Incident Summary
PingOne SCIM Provisioning Service experienced issues which caused delays in Directory user and group provisioning.
Customer Impacts
SCIM Provisioning Impact:
- Provisioning Service was unavailable during the event. Users may have seen slower response time before or after the event.
- To the best of our knowledge, there were no customer reports logged and no references to customer issues on the support slack channel.
Directory Impact:
- The potential customer impact from PingOne Directory production degradation was any account admins who tried to provision users and groups between Sept 17 14:58 MDT and Sept 18 10:15 MDT would need to wait for 8-10 hours for their users/groups to be provisioned properly.
Incident Timeline
September 17th, 2017 (all times UTC)
- 20:08 - Low severity alert for queued messages for Directory API Back End Provisioning.

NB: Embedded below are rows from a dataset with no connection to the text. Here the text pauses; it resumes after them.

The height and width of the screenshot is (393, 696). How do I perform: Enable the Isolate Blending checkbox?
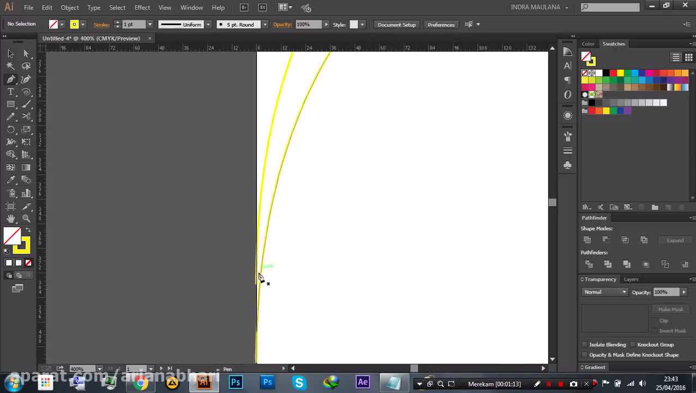585,344
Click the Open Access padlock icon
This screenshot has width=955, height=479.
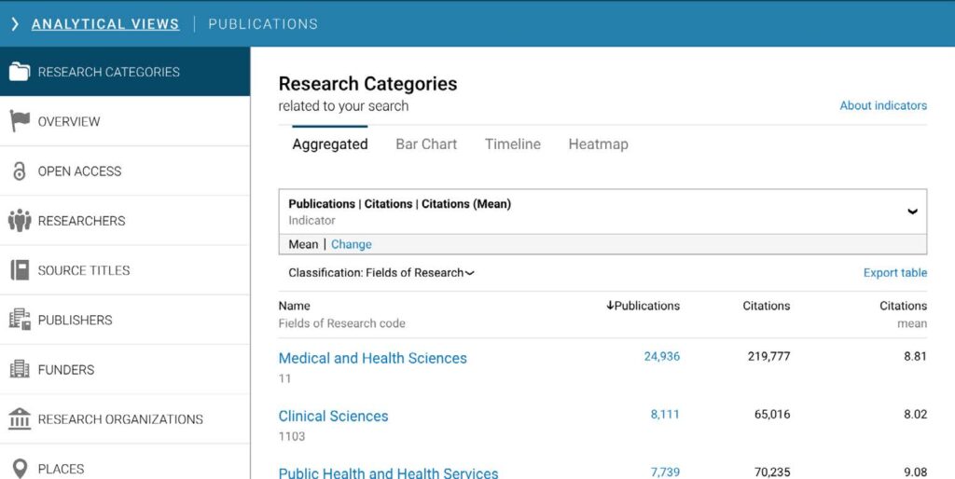pyautogui.click(x=19, y=171)

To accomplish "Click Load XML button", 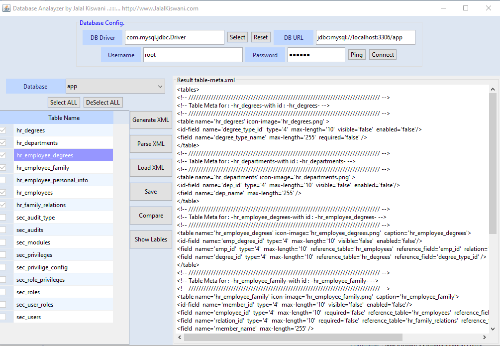I will [x=151, y=168].
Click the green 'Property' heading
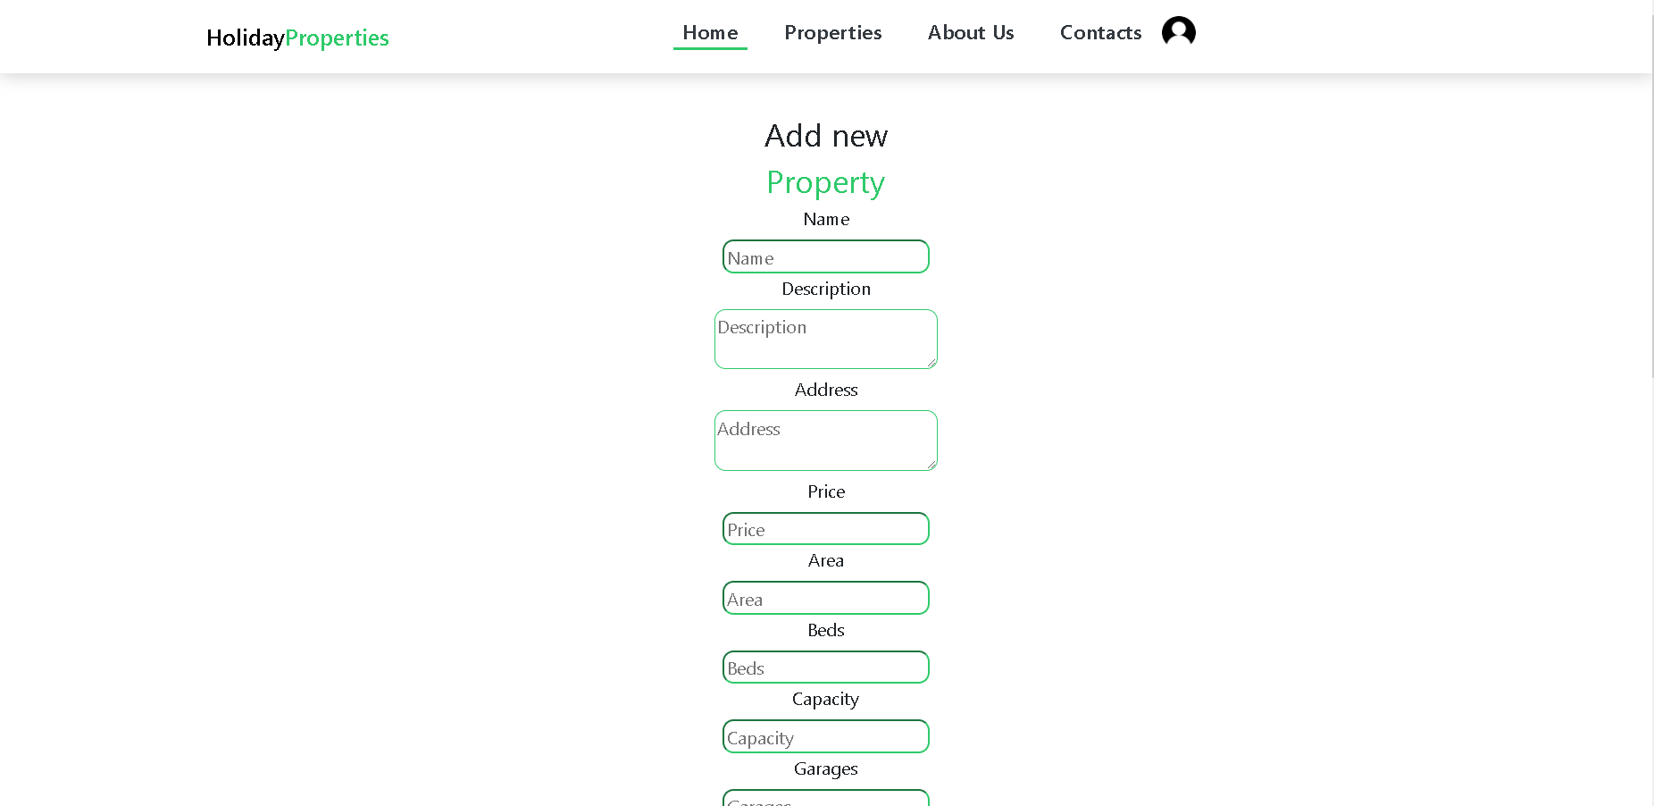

- 20:26 - High severity alert for queued messages and SRE on-call was paged.
- 20:58 - Pingdom alert for SCIM down.
- 21:43 - Initial Status Page posted.
- 23:43 - Secondary MongoDB node flipped to Primary.
- 23:43 - Monitoring systems reported issue resolved.
- 23:43 - Issue identified and Status Page update.
September 18th, 2017 (all times UTC)
- 01:20 - Monitoring shows queued messages slowly decreasing.
- 01:51 - Status Page posted indicating issue resolved. Increased number of message consumers on Directory Back End provisioning service.
Affected Services
- SCIM Provisioning (North America)
- Directory Provisioning
Resolution
- Site Reliability Engineering updated remaining MongoDB node from Secondary to Primary (which re-enabled write access).
- Additional nodes and disk space were added to the cluster to handle increased traffic.
- An additional Directory API Backend cluster was deployed to help consume queued messages.
- Engineering deployed a new version of Directory API Backend to handle new traffic, while the original cluster handled the backlog of messages.
Ping Action Items
- Update MongoDB AMI to use a larger instance with more disk space.
- Update SCIM Provisioning Service monitoring to return additional MongoDB heartbeat information.